The new edition of Mark Ribowsky’s He’s A Rebel: Phil Spector: Phil Rock and Roll’s Legendary Producer is there every step of the way: from his time as a 15-year-old teen pop star, to his years spent honing his craft in New York City with legendary Brill Building songwriters like Leiber and Stoller, to his triumphant rise as the music industry’s top producer. The book gives a detailed account of it all and while at times it gets bogged down in the minutiae of individual sessions and chart performances, it is a fascinating account of Spector’s staggering list of professional accomplishments. Ribowsky calls him a genius—and it’s no exaggeration.
As He’s A Rebel makes abundantly clear, however, even before 03 February 2003—the night he (allegedly) blew the bottom off Lana Clarkson’s face with a Colt Cobra .38—it was obvious to those who knew Spector that his derangement went far beyond the amusing. Ribowsky draws on scores of interviews with people from Spector’s past who knew him both personally and professionally, and while they have varying opinions on the matter of his guilt, there doesn’t seem to be a single one who disagrees for a moment that Phil Spector is anything but a vicious asshole. They call him “a snake”, “a lunatic” and someone who “just likes to torment people”. Together, they paint a grisly picture: of a husband who kept his wife a prisoner in their well-guarded home; of a father who abused his adopted sons; and of an alcoholic with an unpredictable temper who regularly forced people to do his biding at the end of a gun. This is not your typical rock ‘n’ roll misfit—by all accounts Spector is a truly cruel human being.
Ribowsky—who links Spector’s dysfunction with the childhood trauma of his father’s suicide—is clearly disturbed by his subject’s behaviour, particularly in light of recent events. Throughout his book, he’s wrestling with the question that so frequently plagues critics: to what extent do you have to qualify your admiration for a great artist who has led an abhorrent personal life? And, like so many before him, Ribowsky’s solution is to separate the artist from the person. “[I]t is my hope that history will be able to delineate the legendary producer from the disoriented sluggard in the back of that police cruiser,” he says at the end of his introduction to the new edition. “Let’s not forget that America once had its own Mozart and that his name was Phil Spector.”
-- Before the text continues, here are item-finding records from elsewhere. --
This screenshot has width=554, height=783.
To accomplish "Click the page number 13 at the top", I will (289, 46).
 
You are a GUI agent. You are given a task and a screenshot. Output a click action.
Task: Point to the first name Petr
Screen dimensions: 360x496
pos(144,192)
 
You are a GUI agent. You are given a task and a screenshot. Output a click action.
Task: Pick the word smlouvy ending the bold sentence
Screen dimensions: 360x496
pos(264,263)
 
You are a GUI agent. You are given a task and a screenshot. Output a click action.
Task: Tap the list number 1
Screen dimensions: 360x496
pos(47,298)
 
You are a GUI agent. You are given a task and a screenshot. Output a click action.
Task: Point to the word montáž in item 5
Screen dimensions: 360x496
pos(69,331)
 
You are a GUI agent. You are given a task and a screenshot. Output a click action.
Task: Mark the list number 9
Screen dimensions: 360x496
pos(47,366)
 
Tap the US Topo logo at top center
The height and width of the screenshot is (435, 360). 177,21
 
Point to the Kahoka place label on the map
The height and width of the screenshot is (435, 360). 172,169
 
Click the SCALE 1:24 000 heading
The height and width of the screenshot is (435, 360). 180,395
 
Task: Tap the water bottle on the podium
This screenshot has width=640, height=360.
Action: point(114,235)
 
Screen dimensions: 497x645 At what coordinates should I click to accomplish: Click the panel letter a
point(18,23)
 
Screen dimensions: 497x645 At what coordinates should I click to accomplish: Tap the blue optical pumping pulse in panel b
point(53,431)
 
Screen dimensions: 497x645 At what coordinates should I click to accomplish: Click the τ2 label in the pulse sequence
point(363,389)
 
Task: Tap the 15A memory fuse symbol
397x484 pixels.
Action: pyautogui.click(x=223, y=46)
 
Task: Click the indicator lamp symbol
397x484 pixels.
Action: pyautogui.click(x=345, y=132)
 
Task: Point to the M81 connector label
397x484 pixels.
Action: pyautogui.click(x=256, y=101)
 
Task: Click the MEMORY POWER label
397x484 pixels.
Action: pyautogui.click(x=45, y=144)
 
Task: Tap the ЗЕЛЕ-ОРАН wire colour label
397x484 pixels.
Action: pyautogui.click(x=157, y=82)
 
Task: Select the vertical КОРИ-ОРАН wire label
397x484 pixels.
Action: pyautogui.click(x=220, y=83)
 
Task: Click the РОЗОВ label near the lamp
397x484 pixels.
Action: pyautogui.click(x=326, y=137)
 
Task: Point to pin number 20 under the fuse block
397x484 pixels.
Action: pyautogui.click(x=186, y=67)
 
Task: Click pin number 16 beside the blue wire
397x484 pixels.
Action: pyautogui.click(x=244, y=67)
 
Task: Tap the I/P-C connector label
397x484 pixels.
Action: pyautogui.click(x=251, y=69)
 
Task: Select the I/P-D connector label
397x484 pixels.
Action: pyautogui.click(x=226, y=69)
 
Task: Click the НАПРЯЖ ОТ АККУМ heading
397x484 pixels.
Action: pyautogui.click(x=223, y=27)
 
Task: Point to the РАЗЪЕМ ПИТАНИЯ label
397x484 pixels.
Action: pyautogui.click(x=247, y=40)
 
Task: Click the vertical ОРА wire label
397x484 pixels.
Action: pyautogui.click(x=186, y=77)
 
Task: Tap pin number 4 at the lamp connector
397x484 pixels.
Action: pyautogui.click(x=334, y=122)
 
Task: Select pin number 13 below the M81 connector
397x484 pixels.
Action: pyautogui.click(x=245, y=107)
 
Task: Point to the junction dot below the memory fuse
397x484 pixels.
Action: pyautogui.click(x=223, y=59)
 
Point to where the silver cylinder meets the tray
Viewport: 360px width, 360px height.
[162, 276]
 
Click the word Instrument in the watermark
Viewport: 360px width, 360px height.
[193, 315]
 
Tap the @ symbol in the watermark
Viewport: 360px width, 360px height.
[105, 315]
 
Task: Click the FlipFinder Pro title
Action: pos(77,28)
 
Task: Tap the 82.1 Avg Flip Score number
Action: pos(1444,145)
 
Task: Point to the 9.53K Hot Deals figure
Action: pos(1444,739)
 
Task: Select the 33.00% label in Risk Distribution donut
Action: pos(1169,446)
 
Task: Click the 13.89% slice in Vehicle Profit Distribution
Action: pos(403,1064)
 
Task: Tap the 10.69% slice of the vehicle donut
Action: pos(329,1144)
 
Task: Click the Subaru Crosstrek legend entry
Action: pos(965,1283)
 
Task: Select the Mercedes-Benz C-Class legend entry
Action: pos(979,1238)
Even the legendary Wall of Sound itself was only possible thanks to his heartless treatment of artists and sessions musicians in the studio—forcing them to work long into the night while he perfected his sound, keeping them in line through whatever means he found necessary. If Phil Spector weren’t a jerk, we would never have even heard of him; if he weren’t a tyrant, there would have been no “Be My Baby”, no “Instant Karma” and no “Rock and Roll High School”.